Entra un araldo.
araldo
Agamènnone, re di tutti gli Èlleni,
eccomi qui, la figlia tua conduco,
a cui d’Ifigenía tu desti il nome.
E Clitemnèstra seco vien, la madre
sua, la tua sposa, e il pargoletto Oreste:
sí, che goder potrai, poi che da tanto
da casa lungi sei, del loro aspetto.
Ma poi che lunga fu la via, vicino
a una limpida fonte ora al femineo
piè dan ristoro; e seco le puledre,
che fra l’erba d’un prato abbiam lasciate
a pascolare.

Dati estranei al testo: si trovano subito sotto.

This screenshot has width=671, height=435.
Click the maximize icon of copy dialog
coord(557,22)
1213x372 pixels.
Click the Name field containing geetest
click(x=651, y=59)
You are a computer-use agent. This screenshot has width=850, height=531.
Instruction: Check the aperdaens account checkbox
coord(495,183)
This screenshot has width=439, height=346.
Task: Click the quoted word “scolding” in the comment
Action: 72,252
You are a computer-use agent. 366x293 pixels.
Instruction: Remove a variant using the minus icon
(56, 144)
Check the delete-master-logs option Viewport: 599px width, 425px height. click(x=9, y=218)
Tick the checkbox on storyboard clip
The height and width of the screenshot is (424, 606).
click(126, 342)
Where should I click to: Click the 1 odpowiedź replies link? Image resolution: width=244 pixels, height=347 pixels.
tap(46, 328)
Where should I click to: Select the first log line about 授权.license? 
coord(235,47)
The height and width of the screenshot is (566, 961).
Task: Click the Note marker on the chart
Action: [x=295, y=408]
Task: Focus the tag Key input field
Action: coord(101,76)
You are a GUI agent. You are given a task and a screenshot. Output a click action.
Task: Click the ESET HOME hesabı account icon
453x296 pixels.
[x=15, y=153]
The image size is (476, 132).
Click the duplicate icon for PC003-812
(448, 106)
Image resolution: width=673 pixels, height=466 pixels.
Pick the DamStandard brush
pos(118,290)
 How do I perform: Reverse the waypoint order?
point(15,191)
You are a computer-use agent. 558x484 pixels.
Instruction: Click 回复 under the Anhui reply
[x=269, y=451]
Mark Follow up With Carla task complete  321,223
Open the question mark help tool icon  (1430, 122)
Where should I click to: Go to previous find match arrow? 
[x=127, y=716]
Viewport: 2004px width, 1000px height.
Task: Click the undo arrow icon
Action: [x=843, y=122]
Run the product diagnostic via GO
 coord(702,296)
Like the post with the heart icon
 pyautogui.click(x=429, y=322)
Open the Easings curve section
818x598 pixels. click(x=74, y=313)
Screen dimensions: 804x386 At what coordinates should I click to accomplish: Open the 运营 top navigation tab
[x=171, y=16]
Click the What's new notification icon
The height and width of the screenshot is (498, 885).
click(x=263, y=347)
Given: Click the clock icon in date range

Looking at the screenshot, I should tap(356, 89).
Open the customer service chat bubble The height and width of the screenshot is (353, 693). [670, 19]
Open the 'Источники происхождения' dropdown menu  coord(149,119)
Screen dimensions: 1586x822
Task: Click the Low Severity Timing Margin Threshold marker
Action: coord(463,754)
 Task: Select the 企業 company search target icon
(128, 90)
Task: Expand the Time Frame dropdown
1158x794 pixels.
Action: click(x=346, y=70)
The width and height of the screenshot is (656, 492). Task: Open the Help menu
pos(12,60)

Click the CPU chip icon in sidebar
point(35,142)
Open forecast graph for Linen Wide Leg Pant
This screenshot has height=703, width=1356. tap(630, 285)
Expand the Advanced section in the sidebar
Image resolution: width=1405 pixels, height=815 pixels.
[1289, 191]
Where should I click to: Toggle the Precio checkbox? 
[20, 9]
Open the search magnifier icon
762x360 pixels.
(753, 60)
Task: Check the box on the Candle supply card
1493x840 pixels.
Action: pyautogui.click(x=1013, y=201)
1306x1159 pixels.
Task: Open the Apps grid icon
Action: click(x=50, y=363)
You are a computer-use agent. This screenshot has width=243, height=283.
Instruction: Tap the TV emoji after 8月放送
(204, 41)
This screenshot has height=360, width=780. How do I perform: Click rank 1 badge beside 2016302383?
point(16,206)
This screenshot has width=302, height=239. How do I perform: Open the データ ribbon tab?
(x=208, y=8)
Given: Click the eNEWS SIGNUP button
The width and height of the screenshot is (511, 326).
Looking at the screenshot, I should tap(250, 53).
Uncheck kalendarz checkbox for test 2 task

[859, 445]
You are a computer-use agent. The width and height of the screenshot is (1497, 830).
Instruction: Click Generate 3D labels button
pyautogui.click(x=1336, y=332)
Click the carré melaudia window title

Ed io son corso qui,
perché tu possa degnamente accoglierle.
Ché la fama è già corsa, e già l’esercito
sa che tua figlia è giunta, e a corsa muovono
tutte le turbe per vederla: tutto
si sa sempre dei grandi, esposti sempre
sono agli occhi di tutti. Ed uno dice:
«Di che si tratterà? D’un matrimonio?
O di che altro? Oppur per desiderio
della sua figlia, ha qui fatto Agamènnone
venire Ifigenía?» Risponde un altro:
«Vogliono all’ara presentar d’Artèmide
la giovinetta, alla Signora d’Àulide.
Chi mai la sposerà?» — Su via, per questa
cerimonia i canestri or tu prepara,
le fronti vostre coronate, e tu,
re Menelào, prepara l’imenèo,
e il flauto squilli e i piè danzino: tale
per la fanciulla fausta luce brilla.